2. Why have so few from Southside — and no one from Southwest Virginia — applied for the redistricting commission? In November, voters approved an amendment to the state constitution that takes the power of redistricting away from the majority party in the General Assembly (currently Democrats) and hands it to a commission composed of equal numbers of legislators (themselves equally divided by party) and “citizens” who are supposed to be free of political taint. Those citizens will be picked by a panel of retired judges. But first, there’s an application process. The Virginia Public Access Project reported last week that 88 people so far had applied — the deadline is Dec. 28 — but not a single one of those is from west of Wythe County. And only six from Southside. We had editorialized earlier that the commission shouldn’t be considered fully representative of Virginia unless it had members from Southside and Southwest.

Republicans may have taken care of Southside by appointing Del. Les Adams of Pittsylvania County and state Sen. Steve Newman of Lynchburg, but that doesn’t mean the citizen side of the panel should be devoid of Southside representatives. And there are no legislators west of the Blue Ridge on the panel and, at the rate things are going, no citizen-members, either. In some ways, Southside and Southwest Virginia have less at stake than other parts of the state — there are fewer opportunities to gerrymander a part of the state that’s so heavily Republican. Still, there are some important questions at play — such as how the future 9th Congressional District should be shaped. For instance, should it taken in Franklin County? There ought to be some voices from the region speaking up on that. So what gives? There’s also a big gender imbalance in applications, with 71% coming from men. In the interests of gender balance, a female applicant from Southside or Southwest Virginia would seem to be an advantage.

3. Who are the Democrats doing the most to make it possible for Republicans to win in 2021? Some Democrats no doubt think that’s an absurd question — they’re convinced that recent political trends, powered by voter realignment, mean that Democrats will prevail in Virginia’s statewide elections no matter what. They may well be right. Check back in November 2021 and we’ll know.

But if Republicans are to win the governorship or anything else in 2021, it’ll be because of two reasons. First, Donald Trump will be out of office, and suburban revulsion toward Trump powered the Democratic victories in Virginia in every election in the Trump era. With Trump gone, the political temperature might be a lot lower — in ways that benefit Virginia Republicans. Second, any Republican victory will require voters to be unhappy about something — and the belief that Republicans would serve them better.

Republicans clearly believe one possible issue there are matters that come under the old rubric of “law and order.” Toward that end, the best thing Republicans have going for them right now are the five Democratic appointees to the Virginia Parole Board (one of whom is Roanoke Mayor Sherman Lea). The board has made several controversial releases, any of which can be adroitly packaged into a devastating campaign commercial next fall.

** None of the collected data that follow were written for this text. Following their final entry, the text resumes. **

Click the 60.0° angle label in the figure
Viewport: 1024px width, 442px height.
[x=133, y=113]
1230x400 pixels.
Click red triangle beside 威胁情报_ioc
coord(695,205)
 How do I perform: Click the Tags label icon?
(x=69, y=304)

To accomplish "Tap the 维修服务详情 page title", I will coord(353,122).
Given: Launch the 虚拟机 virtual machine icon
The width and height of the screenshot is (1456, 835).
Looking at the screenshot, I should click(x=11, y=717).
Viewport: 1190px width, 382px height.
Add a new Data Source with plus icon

One involved the release this past summer of Vincent Martin, who was serving a life sentence for the murder of a Richmond police officer. Another, more recent, decision is to release Gregory Allen Joyner, a Lynchburg man serving a life-plus-10-years sentence for the murder and attempted rape of a high school classmate when he was 16.

There may well be extenuating circumstances for each of these — that’s not the point. The point is that, politically, these releases are a gold mine for Republicans. There are likely certain suburban voters who don’t agree with the whole of the Republican agenda but don’t like the idea of murderers and attempted rapists going free.